Фрагмент страницы:
+ + + +

Не только в чашке кофе сложность по мере увеличения энтропии сначала возрастает, а затем уменьшается. Во Вселенной происходит ровно то же самое. В самом начале, сразу после Большого взрыва, энтропия была очень низкой. Состояние Вселенной также отличалось крайней простотой: она была горячей, густой, равномерной и стремительно расширялась. Вот и всё, что тогда происходило; во всех точках Вселенной условия, в сущности, не различались. В далёком будущем энтропия станет очень высокой, но условия опять станут простыми. Если подождать достаточно долго, Вселенная станет холодной и пустой и вновь приобретёт равномерность. Вся материя и излучение, которые мы сейчас наблюдаем, скроются за горизонтом наблюдения, их унесёт в стороны из-за расширения пространства.

Именно сейчас, между далёким прошлым и далёким будущим, Вселенная обладает средней энтропией, но исключительной сложностью. Изначально ровная конфигурация в течение нескольких последних миллиардов лет становилась всё более комковатой; на месте крошечных возмущений, где изменялась плотность материи, сформировались планеты, звёзды и галактики. Они не вечны; как мы убедились в главе 6, в конечном итоге все звёзды сгорят, их поглотят чёрные дыры, а затем испарятся даже сами чёрные дыры. Эпоха сложных явлений, в которой сейчас пребывает наша Вселенная, увы, временная.

Эволюция энтропии и сложности в закрытой системе с течением времени

Столь схожее развитие сложности в кофейной чашке и во Вселенной, даже с учётом постоянного возрастания энтропии, провокационно. Возможно ли, что существует какой-то ещё не открытый закон природы, аналогичный второму закону термодинамики, согласно которому происходит развитие сложности с течением времени?

Краткий ответ: «Мы не знаем». Чуть более развёрнутый: «Мы не знаем, но, возможно; а коли так, то есть серьёзные основания полагать, что этот закон — что неудивительно — окажется сложным».

* * *

Исследованием именно этой проблемы я сейчас и занимаюсь совместно с коллегами Скоттом Ааронсоном, Варуном Моханом, Лорен Уэллетт и Брентом Уэрнессом. Всё началось с путешествия под парусом по Северному морю. Мне довелось в нём поучаствовать в рамках необычной междисциплинарной конференции, посвящённой природе времени. Конференция получилась в буквальном смысле международной: началась в норвежском Бергене, продолжалась на судне во время путешествия по морю и завершилась в Копенгагене, столице Дании. Я читал пленарную лекцию, и среди слушателей был Скотт. Я немного рассказал о том, как могла возникнуть сложность, далее коснулся вопроса о развитии закрытых систем, воспользовавшись примерами о кофе и Вселенной.

+ + + +

Имеющиеся данные:
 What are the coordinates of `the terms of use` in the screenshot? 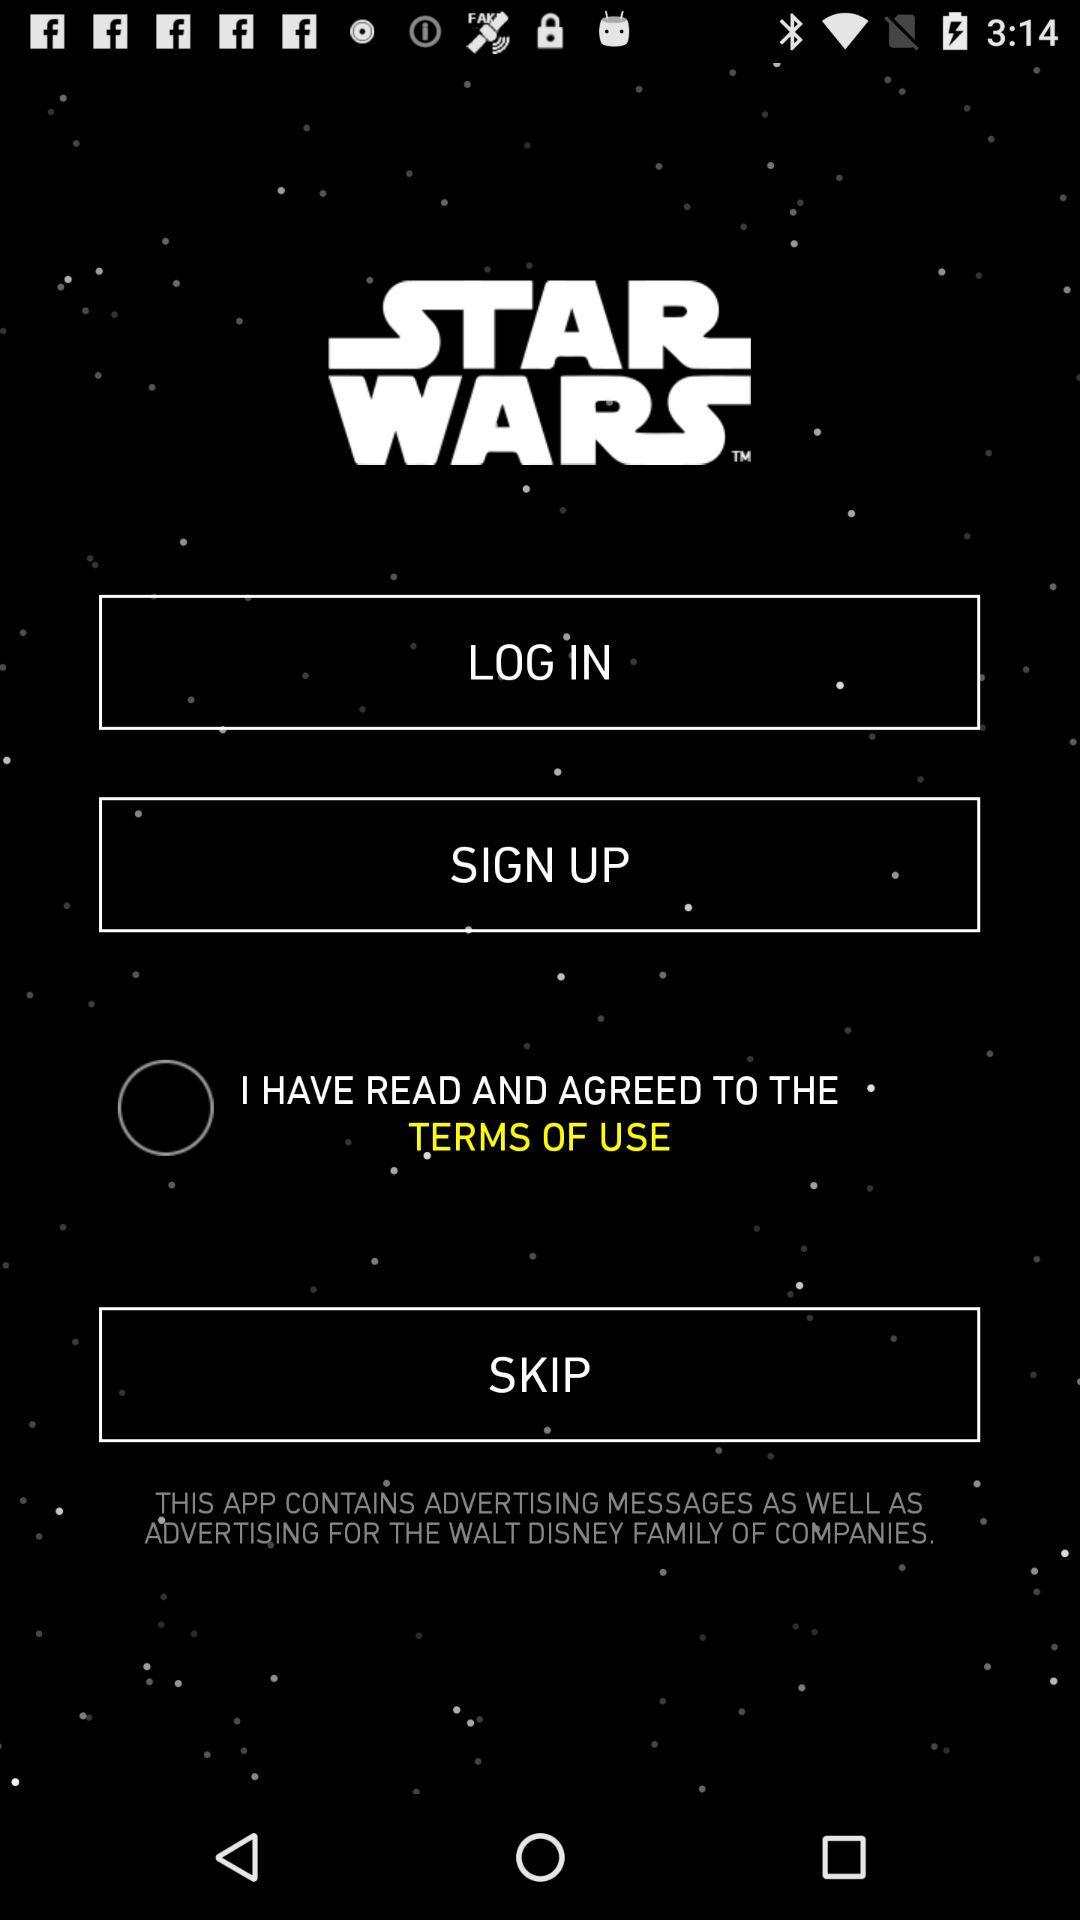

+ + + +

Цель задания: Перепишите, пожалуйста, отрывок из текста об энтропии, начиная с «Не только в» и заканчивая «из-за расширения пространства.», и замените в нём «холодной» на «ледяной». Материал никак не связан с текстом об энтропии.

Ответ к упражнению:
Не только в чашке кофе сложность по мере увеличения энтропии сначала возрастает, а затем уменьшается. Во Вселенной происходит ровно то же самое. В самом начале, сразу после Большого взрыва, энтропия была очень низкой. Состояние Вселенной также отличалось крайней простотой: она была горячей, густой, равномерной и стремительно расширялась. Вот и всё, что тогда происходило; во всех точках Вселенной условия, в сущности, не различались. В далёком будущем энтропия станет очень высокой, но условия опять станут простыми. Если подождать достаточно долго, Вселенная станет ледяной и пустой и вновь приобретёт равномерность. Вся материя и излучение, которые мы сейчас наблюдаем, скроются за горизонтом наблюдения, их унесёт в стороны из-за расширения пространства.